Halfman gave a shrug to his shoulders that might or might not be intended to annoy.

“Your worship is too raw a soldier to know much of these same tickers and tappers. Let us rather to the library for volumes of divinity.”

This time the intention to affront was so patent, so patent, too, that Halfman’s temper was getting the better of whatever discretion he possessed, that Evander’s face hardened, and yet for his own reasons he still spoke mildly enough:

“There is no need to call me worship, for I can claim no such title. But I think I know something of these trinkets, and with your leave will examine them.”

He passed by Halfman as he spoke and entered the room, where he immediately busied himself in the examination of some of the weapons displayed there, and apparently ignoring Halfman’s existence. Halfman watched him with a scowl for a moment and then followed him into the room.

“Your honor,” he said – “since you will not be called worship – your honor really has a use for these toys of gentlefolk?”

Evander had taken a handsome Italian rapier from its case against the wall, and, after glancing at its blade, was weighing and testing the weapon in the air.

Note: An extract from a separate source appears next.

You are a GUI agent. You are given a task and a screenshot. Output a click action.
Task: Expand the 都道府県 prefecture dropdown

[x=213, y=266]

As he gave Halfman no answer, the latter took up the talk again, provocatively:

“I cannot deny that your honor showed fight briskly enough yester evening, but then it seemed little less than fight or die, and even a rat, if you corner him, will snap for dear life. Moreover, you were well ambushed, and there was a gentle lady present who would not see a rat butchered unnecessarily.”

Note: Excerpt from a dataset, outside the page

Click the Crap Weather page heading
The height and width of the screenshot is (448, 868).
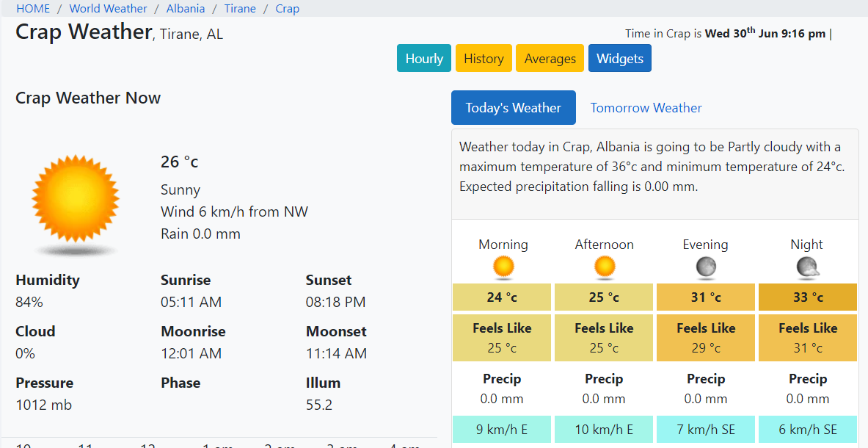pos(83,32)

Evander, still weighing the fine Italian blade, turned to Halfman and addressed him with an exasperating composure.

“Friend,” he said, “I have told you that I am not unacquainted with arms. When I am a free man I enforce belief in my word. As it is – ”

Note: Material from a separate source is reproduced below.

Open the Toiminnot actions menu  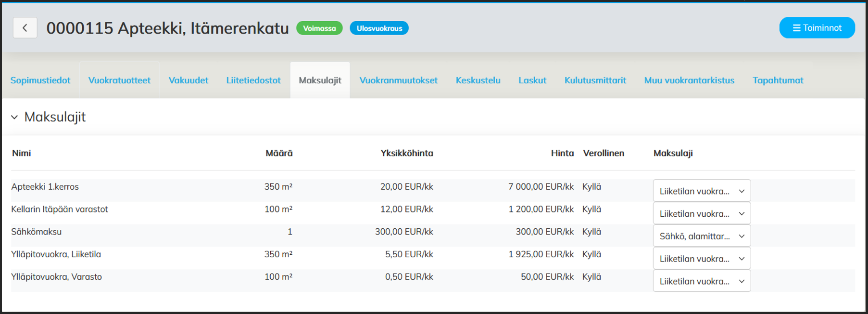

He left his sentence uncompleted, and with a contemptuous shrug of his shoulders proceeded on his journey round the room, still carrying the Italian rapier in his hand. Under his tan Halfman’s face blazed and his eyes glittered, but he spoke with a forced calm and a feigned civility:

“Say you so much? Why, I believe your honor, surely. Yet, as they say, seeing is believing, and if you are in the vein for a gentle and joyous passage with buttoned arms, I that am here to entertain your honor would not for the world’s width gainsay you.”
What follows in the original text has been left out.